The 54-year-old actor was nearly killed in a horrific snowplow accident in January 2023. Now, over two years later, he’s opening up about what happened when he flatlined—and why coming back wasn’t something he initially wanted.

Speaking with Kelly Ripa on her Let’s Talk podcast, Jeremy revealed that the experience of dying was surprisingly beautiful.

“It’s a great relief is all I can say,” Jeremy shared. “It’s a wonderful, wonderful relief to be removed from your body. It is the most exhilarating peace you could ever feel.”

“You don’t see anything but what’s in your mind’s eye,” he continued. “Like, you’re the atoms of who you are, the DNA, your spirit. It’s the highest adrenaline rush, but the peace that comes with it, it’s magnificent. It’s so magical.”

The feeling was so profound that Jeremy admitted he was angry to be pulled out of it.

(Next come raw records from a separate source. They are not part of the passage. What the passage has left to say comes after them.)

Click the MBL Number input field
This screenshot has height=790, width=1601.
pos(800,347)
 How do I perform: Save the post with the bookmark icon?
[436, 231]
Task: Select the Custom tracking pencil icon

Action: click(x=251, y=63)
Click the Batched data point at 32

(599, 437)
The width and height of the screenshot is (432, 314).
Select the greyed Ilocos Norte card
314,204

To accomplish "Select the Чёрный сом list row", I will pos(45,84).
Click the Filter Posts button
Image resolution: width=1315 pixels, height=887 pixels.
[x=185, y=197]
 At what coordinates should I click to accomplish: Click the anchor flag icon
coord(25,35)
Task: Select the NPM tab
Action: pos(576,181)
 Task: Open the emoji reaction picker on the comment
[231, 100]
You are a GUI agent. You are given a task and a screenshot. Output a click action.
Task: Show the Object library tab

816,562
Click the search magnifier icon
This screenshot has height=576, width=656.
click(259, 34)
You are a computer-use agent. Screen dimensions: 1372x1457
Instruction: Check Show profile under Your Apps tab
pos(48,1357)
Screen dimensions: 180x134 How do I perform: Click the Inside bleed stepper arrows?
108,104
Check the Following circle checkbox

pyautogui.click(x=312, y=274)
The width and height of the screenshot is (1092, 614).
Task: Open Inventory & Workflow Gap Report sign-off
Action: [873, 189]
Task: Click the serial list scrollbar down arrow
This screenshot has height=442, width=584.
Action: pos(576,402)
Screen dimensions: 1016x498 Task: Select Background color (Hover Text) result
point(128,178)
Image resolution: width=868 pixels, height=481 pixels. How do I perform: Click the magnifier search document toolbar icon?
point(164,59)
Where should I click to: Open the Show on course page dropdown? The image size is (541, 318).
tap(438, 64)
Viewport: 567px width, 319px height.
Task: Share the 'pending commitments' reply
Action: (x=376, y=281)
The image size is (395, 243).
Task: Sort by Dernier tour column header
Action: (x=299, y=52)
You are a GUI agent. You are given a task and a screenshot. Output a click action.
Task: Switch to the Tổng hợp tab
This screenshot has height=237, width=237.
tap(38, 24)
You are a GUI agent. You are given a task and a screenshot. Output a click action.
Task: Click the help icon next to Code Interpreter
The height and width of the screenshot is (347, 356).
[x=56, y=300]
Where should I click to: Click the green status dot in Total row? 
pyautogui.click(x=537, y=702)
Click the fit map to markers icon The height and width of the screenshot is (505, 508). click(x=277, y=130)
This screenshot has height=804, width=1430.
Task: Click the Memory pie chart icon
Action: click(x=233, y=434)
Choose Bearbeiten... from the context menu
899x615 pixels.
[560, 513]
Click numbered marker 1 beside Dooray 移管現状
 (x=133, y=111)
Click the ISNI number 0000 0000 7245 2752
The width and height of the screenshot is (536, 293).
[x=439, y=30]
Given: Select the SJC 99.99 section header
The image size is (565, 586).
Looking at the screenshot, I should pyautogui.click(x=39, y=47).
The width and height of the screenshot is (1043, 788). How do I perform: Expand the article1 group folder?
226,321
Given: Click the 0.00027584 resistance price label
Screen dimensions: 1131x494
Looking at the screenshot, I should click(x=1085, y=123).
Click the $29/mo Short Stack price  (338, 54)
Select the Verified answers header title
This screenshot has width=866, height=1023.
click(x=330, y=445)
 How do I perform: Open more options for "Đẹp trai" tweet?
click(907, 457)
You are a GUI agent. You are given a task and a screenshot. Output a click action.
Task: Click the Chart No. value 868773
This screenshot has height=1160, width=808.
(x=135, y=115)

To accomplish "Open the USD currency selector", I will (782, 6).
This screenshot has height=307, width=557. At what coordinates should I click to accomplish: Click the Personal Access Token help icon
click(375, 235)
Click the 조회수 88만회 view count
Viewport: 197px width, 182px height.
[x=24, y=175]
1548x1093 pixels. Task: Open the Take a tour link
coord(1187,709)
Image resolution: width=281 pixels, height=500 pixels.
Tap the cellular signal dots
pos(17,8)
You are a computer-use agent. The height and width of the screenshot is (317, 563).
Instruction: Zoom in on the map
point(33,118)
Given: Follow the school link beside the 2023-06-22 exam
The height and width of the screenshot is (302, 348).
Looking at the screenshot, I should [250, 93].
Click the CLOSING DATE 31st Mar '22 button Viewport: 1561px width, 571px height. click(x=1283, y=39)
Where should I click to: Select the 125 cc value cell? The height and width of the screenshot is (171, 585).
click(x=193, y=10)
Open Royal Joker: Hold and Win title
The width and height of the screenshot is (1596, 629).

“And I didn’t want to come back,” he said. “I remember, and I was brought back and I was so pissed off. I came back, I’m like, ‘Aww!’”

He also vividly recalled the moment he regained consciousness. “I saw the eyeball again, I’m like, ‘Oh, s–t, I’m back,’” he said. “Saw my legs. I’m like, ‘Yeah, that’s gonna hurt later.’ I’m like, ‘All right, let me continue to breathe.’”

Kelly asked if he saw or spoke to anyone while on the “other side,” but Jeremy explained that it’s not like that. “You don’t need to. That’s a human experience. Time is a human construct. It’s useless. It’s not linear. It’s not how it exists,” he said. “It’s just like the most remedial version of your spirit’s existence is being on Earth. This is so remedial, language, all these things and blah, blah, blah… It’s all knowing, all experiencing, all at the same time, all at once.”

Despite the trauma, Jeremy now sees the accident as a blessing in disguise—a life reset.

“It makes me — a man that didn’t want to come back — really be able to be back here and live it on my terms as the captain of my own ship,” he said. “And get on it or off it, I don’t give a f–k. I’m going to live life on my own terms and for nobody else. [It’s] very clear. The white noise is ripped away.”

The experience also shifted his priorities in a huge way.

“I gave so much value to things that have zero value,” Jeremy reflected. “So I invest into no stocks or bonds. I invest not into crypto or Bitcoin. I invest into love and my shared relationships that I experience love with. ’cause that is the only thing that you take with you.”